Kerjaya Prospek Group Bhd (April 3, RM2.60)
Maintain outperform call with a target price (TP) of RM3.10: Last Friday, Kerjaya Prospek Group Bhd announced that it had secured a housing project worth RM31.6 million from Bina BMK Sdn Bhd.
The scope of works comprises main building works for 32 units of three-storey terrace houses at Eastern & Oriental Bhd’s (E&O) Bandar Tanjung Pinang (Phase 1) in Penang slated for completion by Sept 21, 2018.
This marks Kerjaya’s first win for the year and we are “neutral” on the award as it is well within our financial year 2017 estimate (FY2017E) replenishment target of RM1.6 billion, only making up 2% of our target.
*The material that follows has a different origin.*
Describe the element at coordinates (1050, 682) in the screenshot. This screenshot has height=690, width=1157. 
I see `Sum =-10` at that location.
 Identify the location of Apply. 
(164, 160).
Assuming a profit before tax margin of 14%, the project is expected to contribute about RM2.2 million to Kerjaya’s bottom line per annum.
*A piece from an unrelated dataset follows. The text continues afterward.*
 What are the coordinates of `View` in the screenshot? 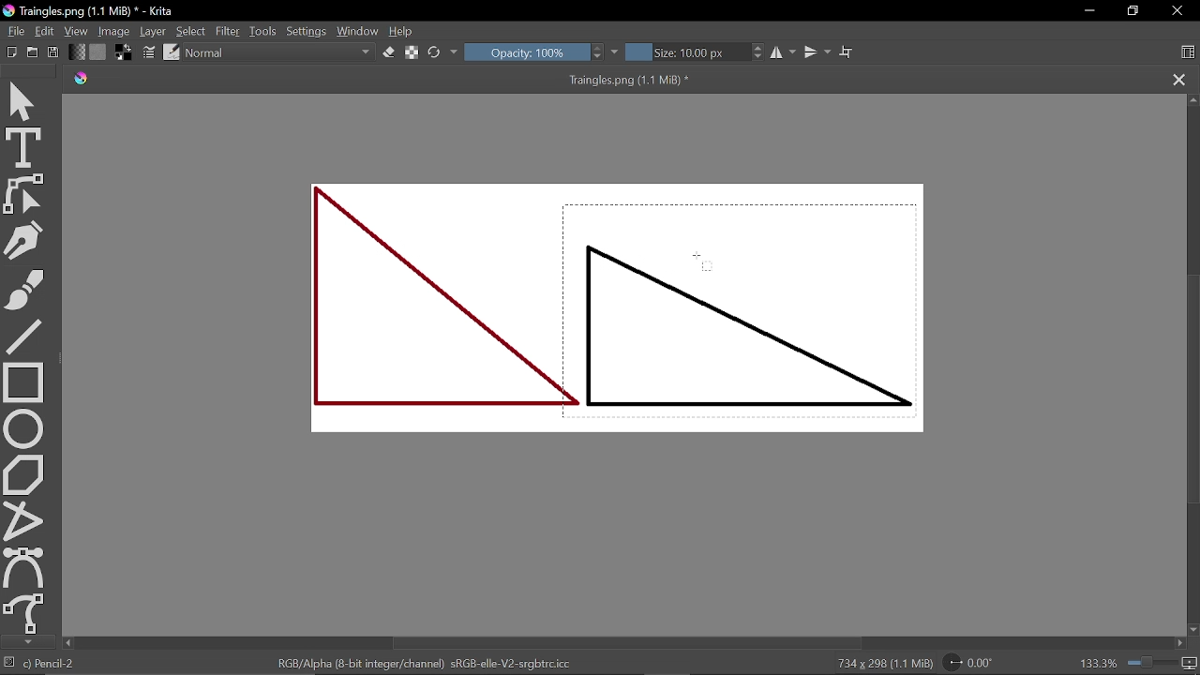 It's located at (77, 31).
Recently, Kumpulan Wang Persaraan (Diperbadankan) [KWAP] injected RM776 million into E&O’s Seri Tanjung Pinang (STP) Phase 2A for a 20% stake. The RM776 million proceeds will fund reclamation works of about 250 acres (101.17ha) of land, infrastructure costs and working capital.
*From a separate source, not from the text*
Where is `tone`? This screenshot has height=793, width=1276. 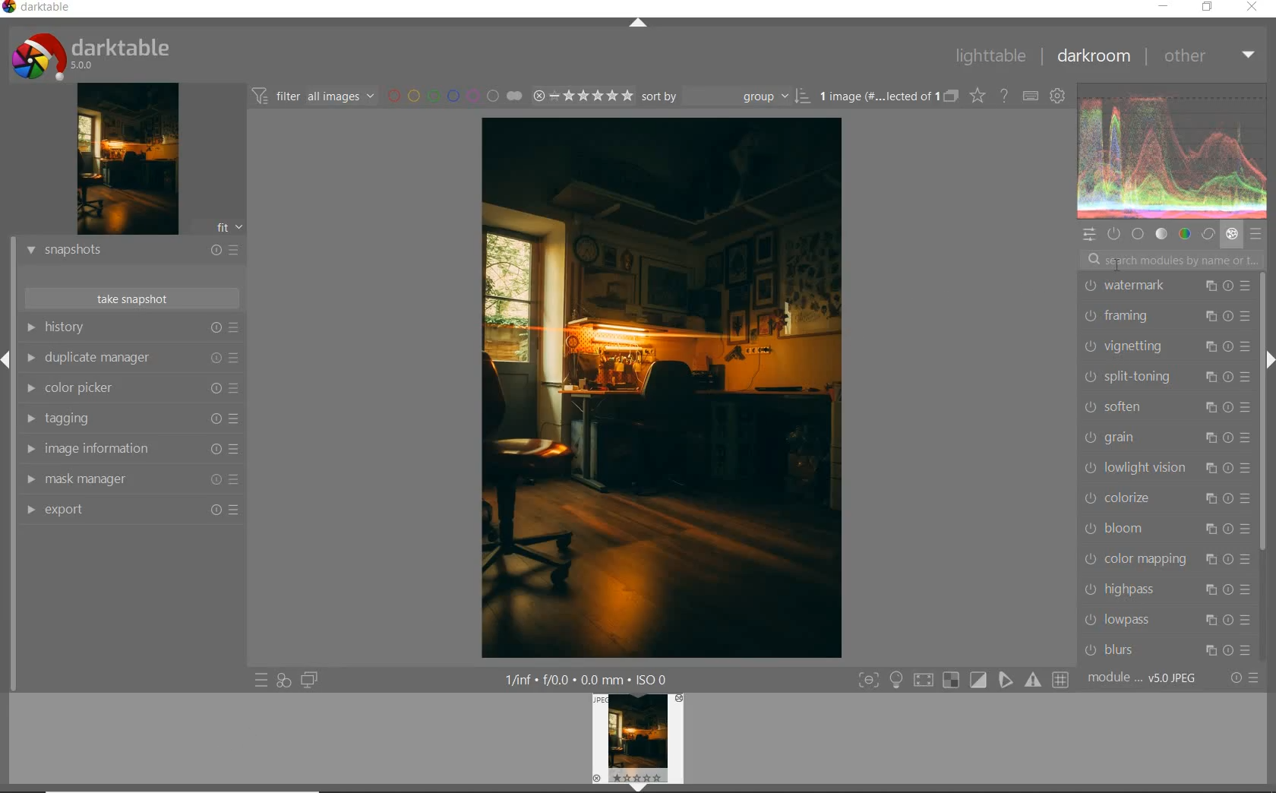
tone is located at coordinates (1161, 233).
We believe this collaboration between E&O and KWAP to jointly develop the STP Phase 2A project in Penang would expedite the award process, and is poised to benefit Kerjaya given that E&O has been a long recurring client of Kerjaya.
In addition, we note that Kerjaya is already on-site executing channel dredging works for STP Phase 2 (awarded back in March 21, 2016), which is part of STP 2 reclamation works. Hence, we are optimistic about Kerjaya’s ability to secure more packages for the STP 2 development in FY2017E.
Currently, Kerjaya’s outstanding order book stands at about RM2.7 billion, providing healthy earnings visibility for the next 2.5 years. Post award, we make no changes to our FY2017E to FY2018E core net profit RM125.9 million to RM146.3 million.
We reiterate “outperform” with a higher sum-of-parts-derived TP of RM3.10 (from RM2.64) as we roll forward our construction and property valuations to FY2018E. Our new TP implies 12 times FY2018 price-earnings ratio in line with our targeted peers’ range of nine to 13 times.
While our valuation is at the higher end of our targeted range, we deem it fair considering that Kerjaya’s net margins of about 12% remain superior over peers’ (Mitrajaya Holdings Bhd, Hock Seng Lee Bhd and Kimlun Corp Bhd) average of 9%.
Risks to our call include lower-than-expected replenishment and margins, and delays in construction works. — Kenanga Research, April 3
This article first appeared in The Edge Financial Daily, on April 4, 2017.